Skocpol commented on the first two years of the Obama presidency, and the erosion of public support seen in the midterm elections. She said changes in voting demographics—including a higher turnout of older, white voters in the 2010 elections—is a natural part of democratic politics.
“Only the starry-eyed would have assumed otherwise,” Skocpol said.
Though Skocpol said the Obama administration “did achieve a lot” during its first two years, successes in the policy realm did not “lead to political payoffs.”
“In fact, it arguably led to much more than the usual cyclical turn [back to the Republicans],” she said.
Skocpol also discussed her personal conversations with Tea Party members and their influence on the midterm elections.
“Many are very well informed of the lawmaking process, but they don’t know what is in the bills,” she said.
The forum also featured commentary from Government Professor Daniel Carpenter, Princeton Professor Larry M. Bartels, former Oklahoma Congressperson and Aspen Institute Director Marvin Henry “Mickey” Edwards, and Cornell Professor Suzanne Mettler.
Edwards said the Obama administration may have miscalculated the strength of public support for their policy initiatives.
“There is a chance that the American people did understand and simply disagreed with what he was trying to do.

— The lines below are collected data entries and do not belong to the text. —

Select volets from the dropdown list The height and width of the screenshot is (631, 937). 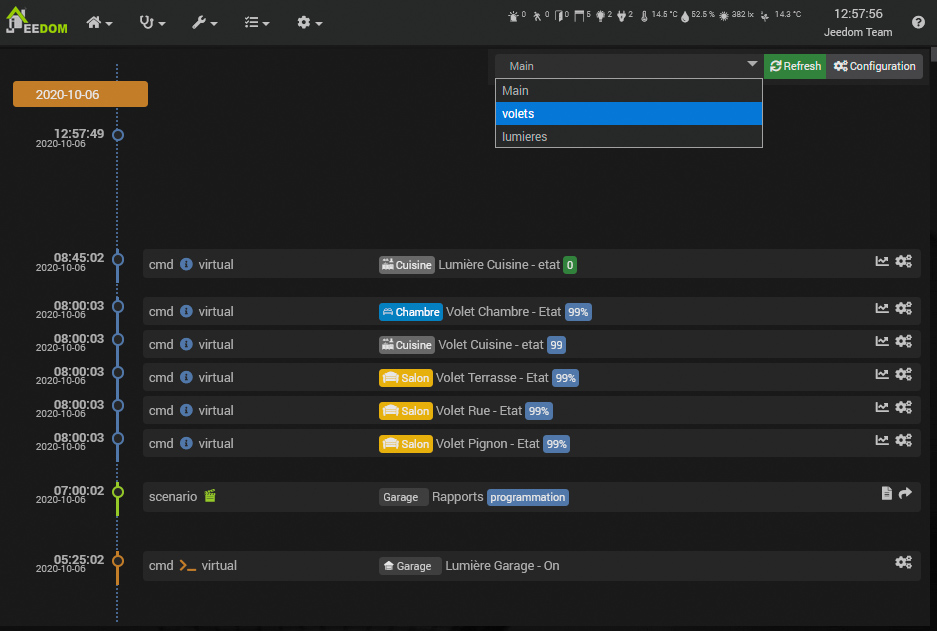(629, 113)
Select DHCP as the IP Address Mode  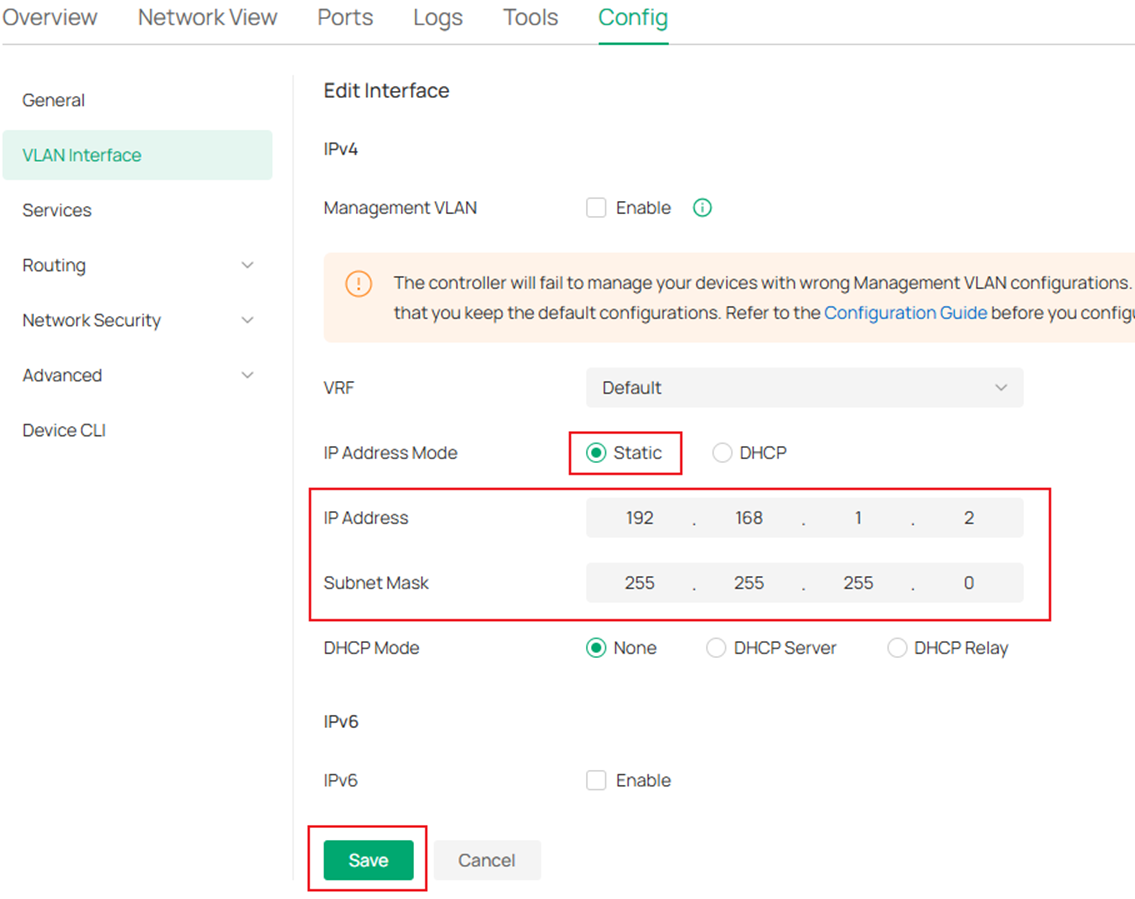pos(721,452)
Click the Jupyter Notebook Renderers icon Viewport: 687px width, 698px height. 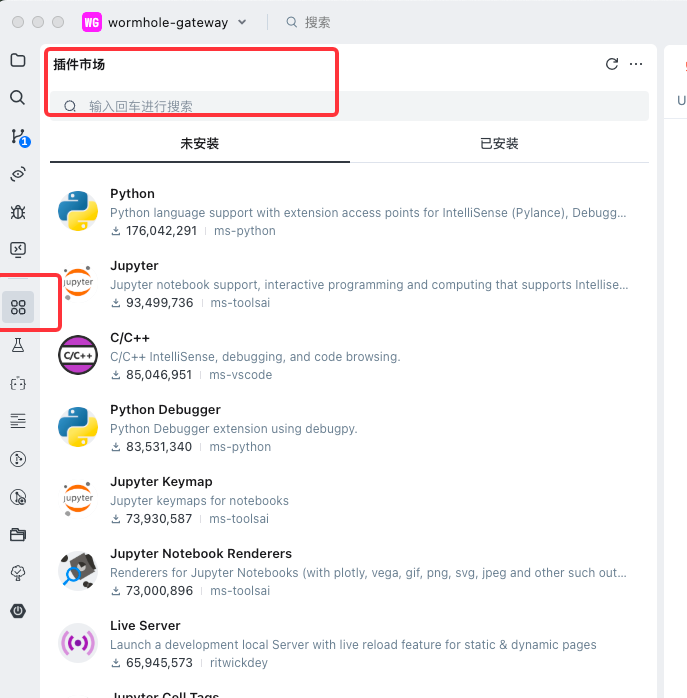(78, 572)
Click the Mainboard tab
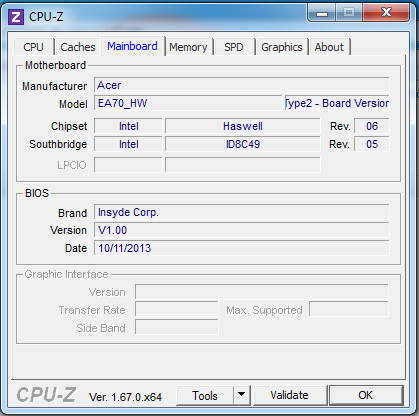The image size is (419, 416). pos(132,46)
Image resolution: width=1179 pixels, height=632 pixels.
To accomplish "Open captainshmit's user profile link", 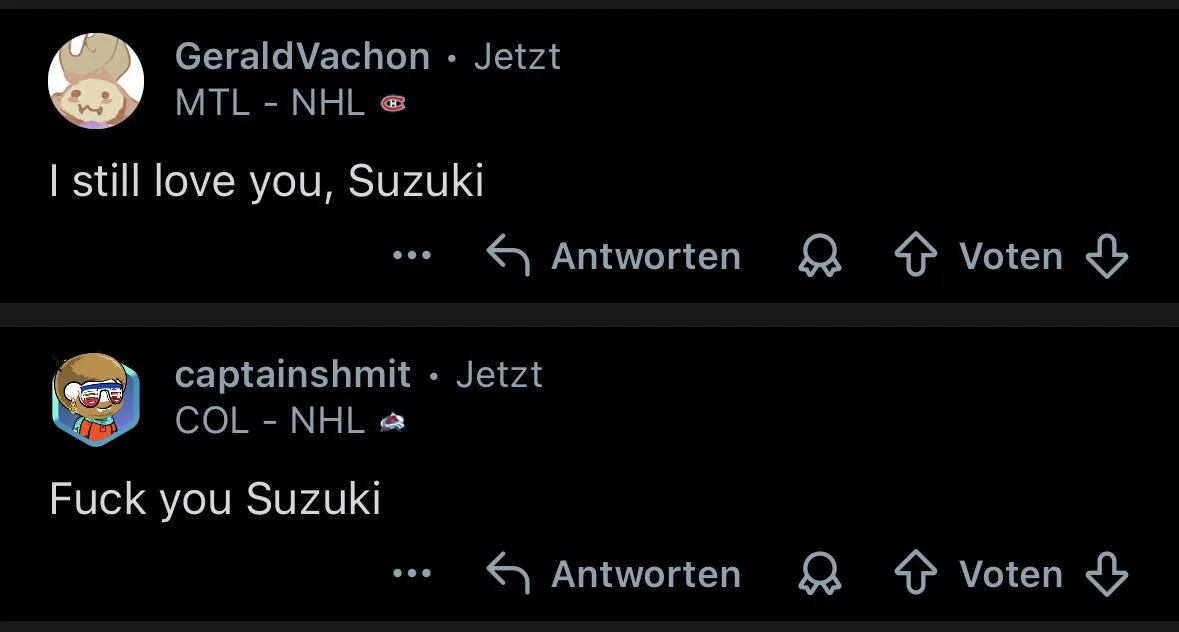I will (x=292, y=375).
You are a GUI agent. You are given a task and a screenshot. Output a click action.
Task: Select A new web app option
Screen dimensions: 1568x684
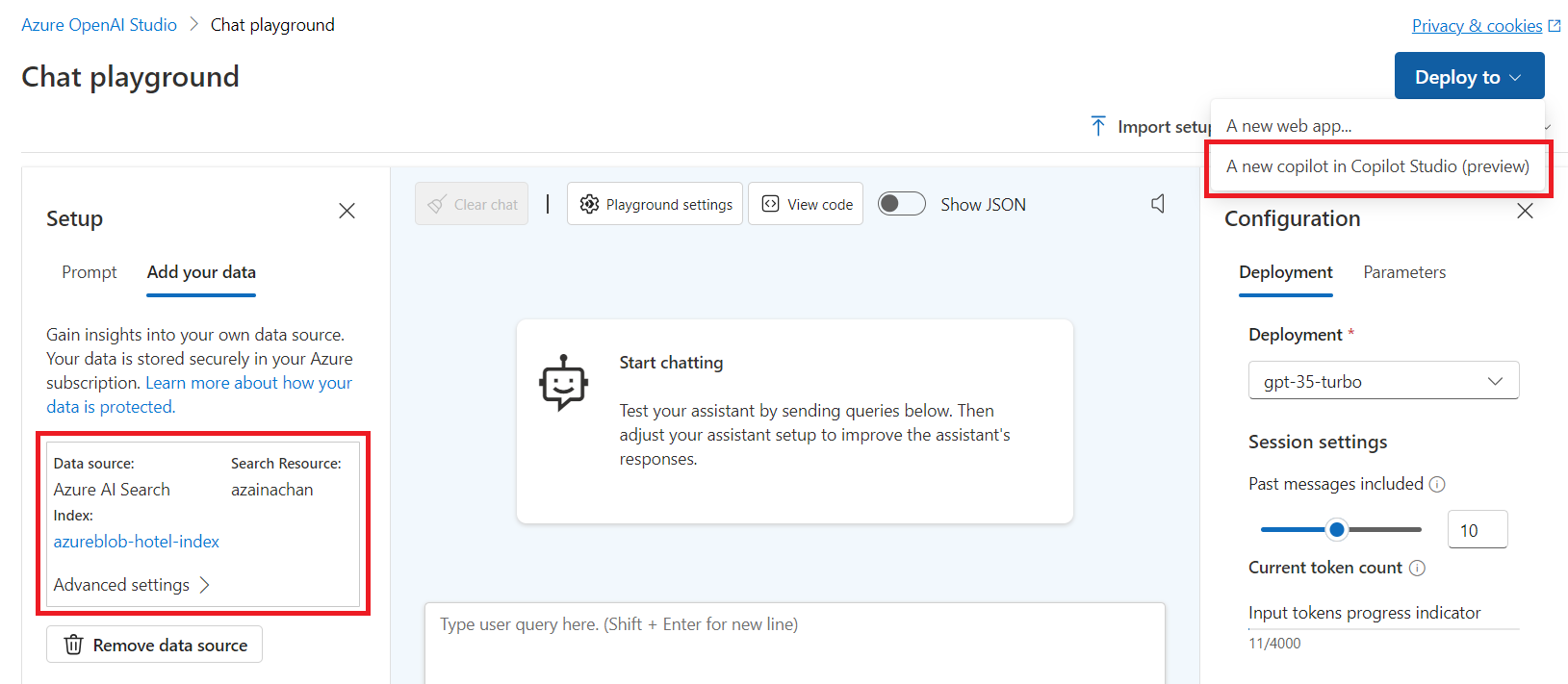1289,126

It is surprising when you find the public you thought was behind you standing somewhat off to the side,” Edwards said.
The panel also cited the current administration’s general failure to explain many of its policies and actions to the American people as a contributing factor to public opposition.
“Those policies that Obama sought to reform were generally invisible to most Americans,” Mettler said.
“I came to learn more about what’s going on in politics,” Cambridge resident Tim Abraham said. “I’m glad [Skocpol] brought up the story of what’s in the healthcare bill. No one’s really explained it to me either.”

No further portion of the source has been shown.